_Work required_
Retype all of the entries word for word.

_Extracted data entries_
========================================

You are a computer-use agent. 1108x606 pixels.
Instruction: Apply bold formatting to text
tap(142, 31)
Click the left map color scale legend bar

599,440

========================================

_Task answer_
You are a computer-use agent. 1108x606 pixels.
Instruction: Apply bold formatting to text
tap(142, 31)
Click the left map color scale legend bar

599,440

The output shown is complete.